Levantamento realizado pelo IPEA, ressalta que uma parte de imposto vai para transferência de renda e isso causa uma diminuição da carga tributária líquida. E segundo Pochmann,Presidente do IPEA, a carga tributária líquida é baixa para um país como o Brasil e o sistema tributário do Brasil é injusto e acentua as desigualdades.

Por Katia Alves

Por Karen Camacho

Publicado originalmente na Folha online

Levantamento inédito do Ipea (Instituto de Pesquisa Econômica Aplicada) na área tributária refaz as contas em relação a arrecadação de impostos e aponta que quase dois terços dos impostos vai para transferências de renda. Com isso, a carga tributária líquida cai para 12% do PIB.

Os dados, obtidos pela Folha Online, serão apresentados pelo presidente do Ipea, Márcio Pochmann, nesta quinta-feira ao CDES (Conselho de Desenvolvimento Econômico e Social). O objetivo, segundo ele, é oferecer elementos para a discussão da reforma tributária.

“Queremos ajudar na discussão da reforma e mostrar porque a desigualdade é tão alta e que a tributação não ajuda a acabar com isso”, afirmou.

Para chegar ao índice de 12% o Ipea excluiu os pagamentos previdenciários, as transferências de renda com programas sociais, como o Bolsa Família, o pagamento de juros e os subsídios a empresas. Os dados referem-se à carga tributária de 2005, que bruta chegou a 33,4%. Em 2007, esse índice subiu para 35,7%.

“A carga tributária líquida é baixa para um país como o Brasil, com tantas necessidades. Sempre se fala que a carga tributária é alta no Brasil mas, se excluir as transferências quase imediatas de renda, percebe-se que não é bem assim”, afirma.

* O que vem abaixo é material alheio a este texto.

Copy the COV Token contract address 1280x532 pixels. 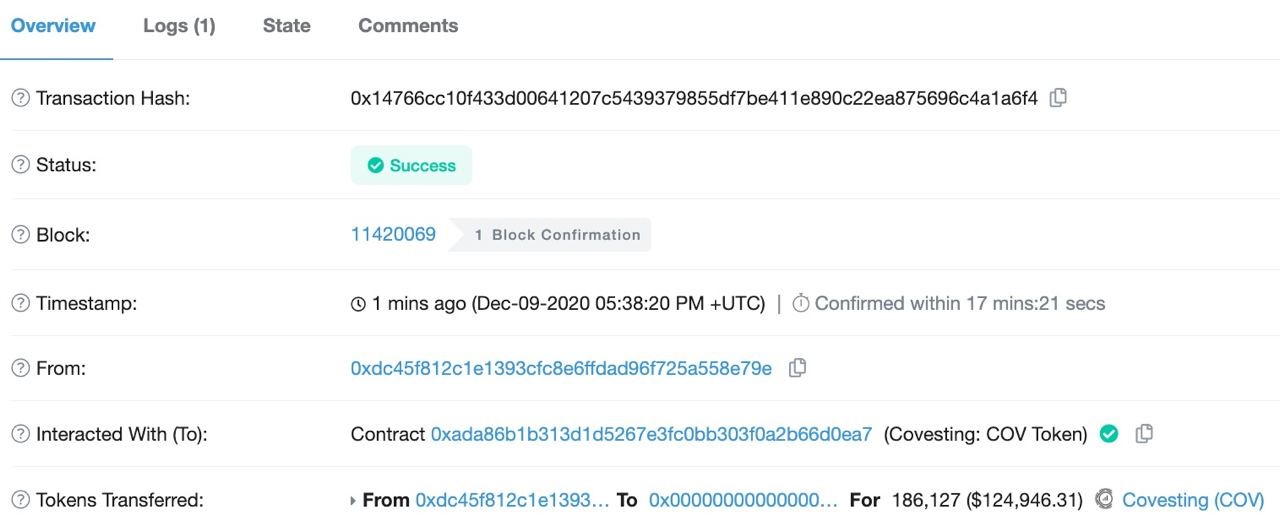click(x=1144, y=434)
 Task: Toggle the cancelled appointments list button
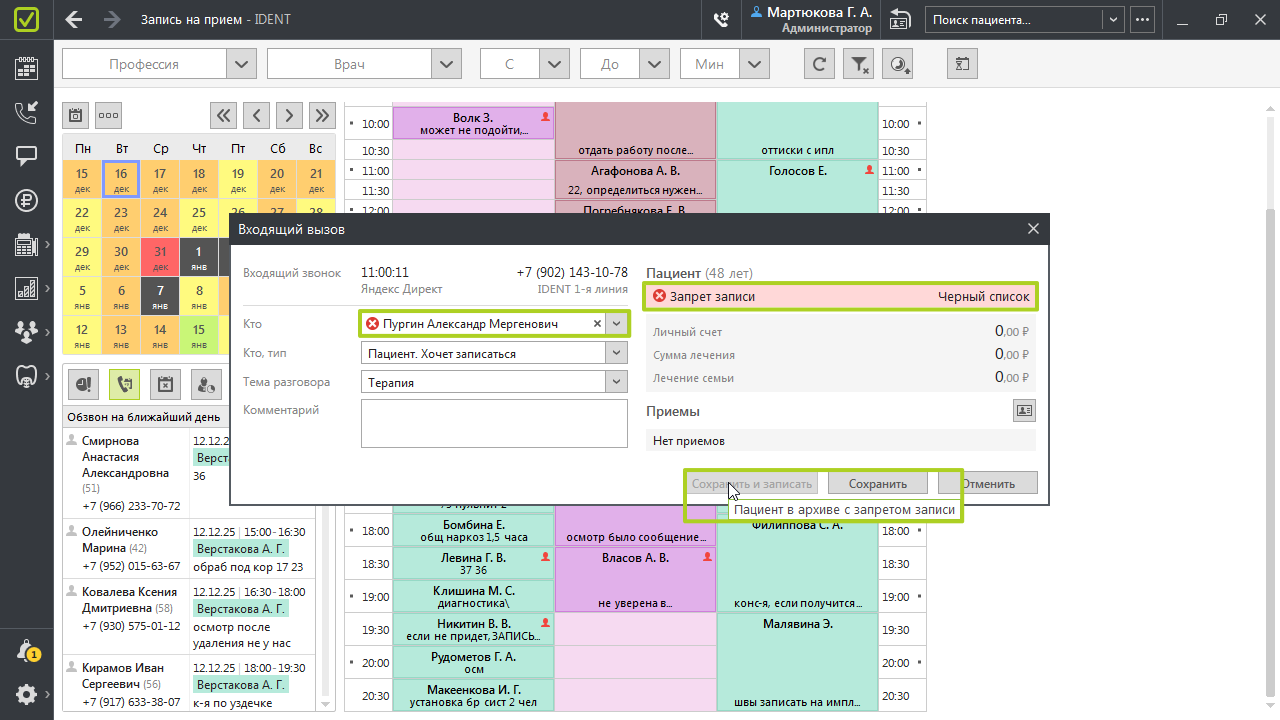(165, 383)
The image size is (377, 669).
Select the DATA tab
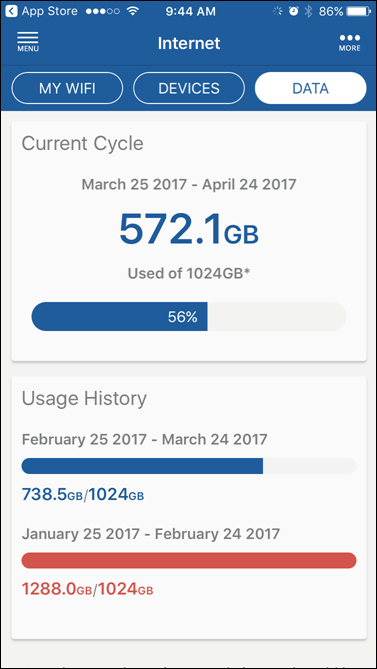click(x=310, y=88)
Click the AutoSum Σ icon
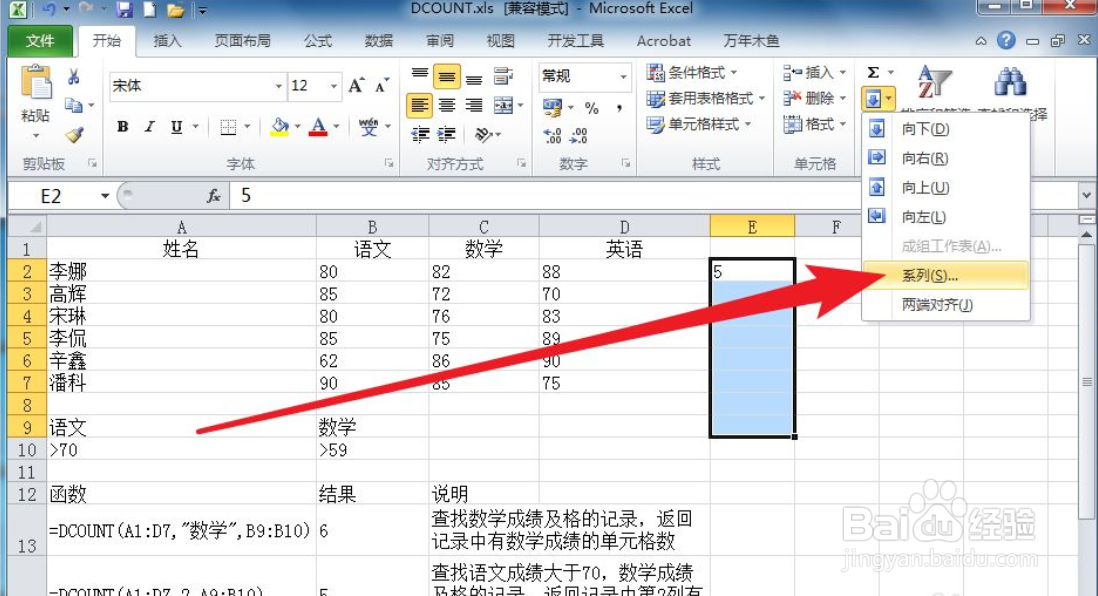The image size is (1098, 596). (873, 71)
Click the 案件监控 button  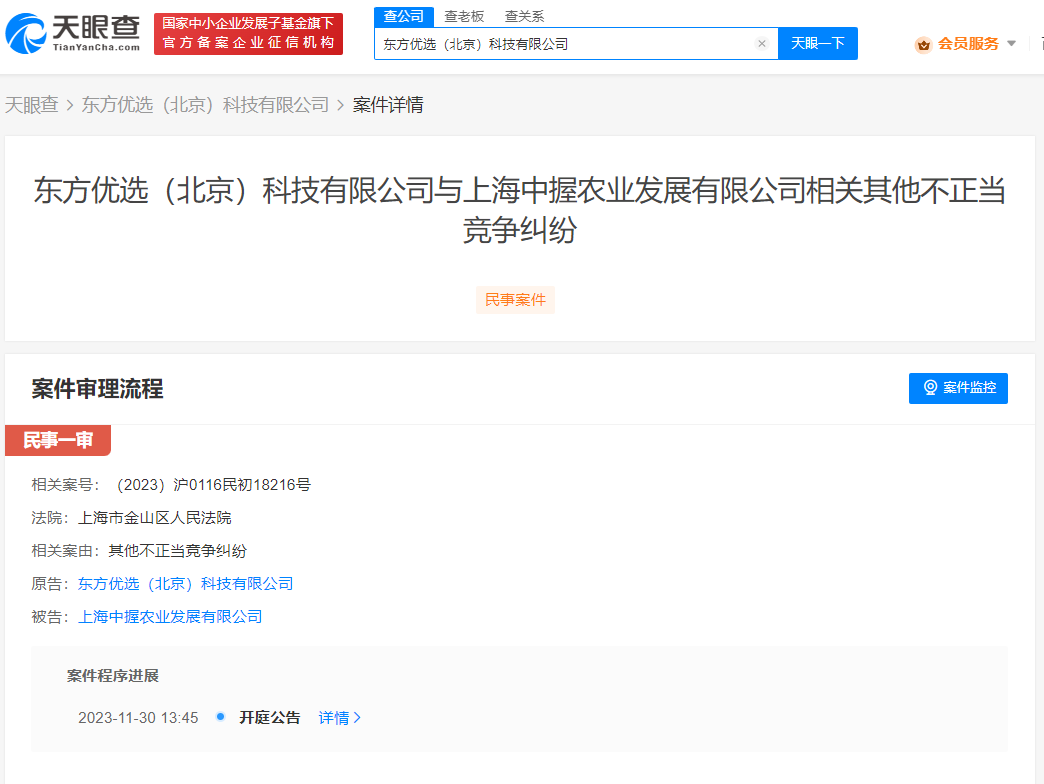point(958,388)
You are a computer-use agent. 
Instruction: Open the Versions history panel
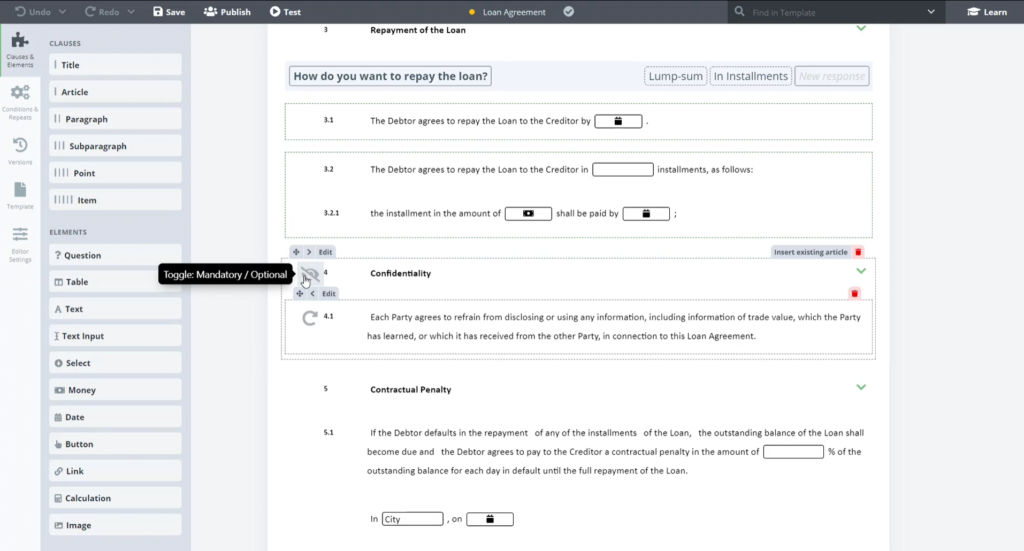pyautogui.click(x=19, y=150)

Para Pochmann, o sistema tributário do Brasil é injusto e acentua as desigualdades. Ele defende uma reforma que considere a justiça na cobrança dos impostos, especialmente dos mais ricos que, para ele, deveriam pagar um imposto extra.

Considerando os dados da pesquisa, os governos ficam com cerca de 35% da arrecadação para cumprir suas responsabilidades. “Além das transferências como Previdência e programas sociais, parte da arrecadação é utilizada para o pagamento de juros a ricos credores. O Estado fica com apenas uma parte, que é pequena para cumprir suas funções. Isso precisa ser discutido”, afirma.

Entre essas responsabilidades, saúde, educação e segurança são alguns dos pontos que ficam à espera de investimentos dos governos. “Não dá para oferecer esses serviços à sociedade.”

Pochmann disse que o estudo será aprofundado, incluindo comparações com outros países e detalhamento dos gastos, assim como a atualização para os índices de carga tributária mais recentes.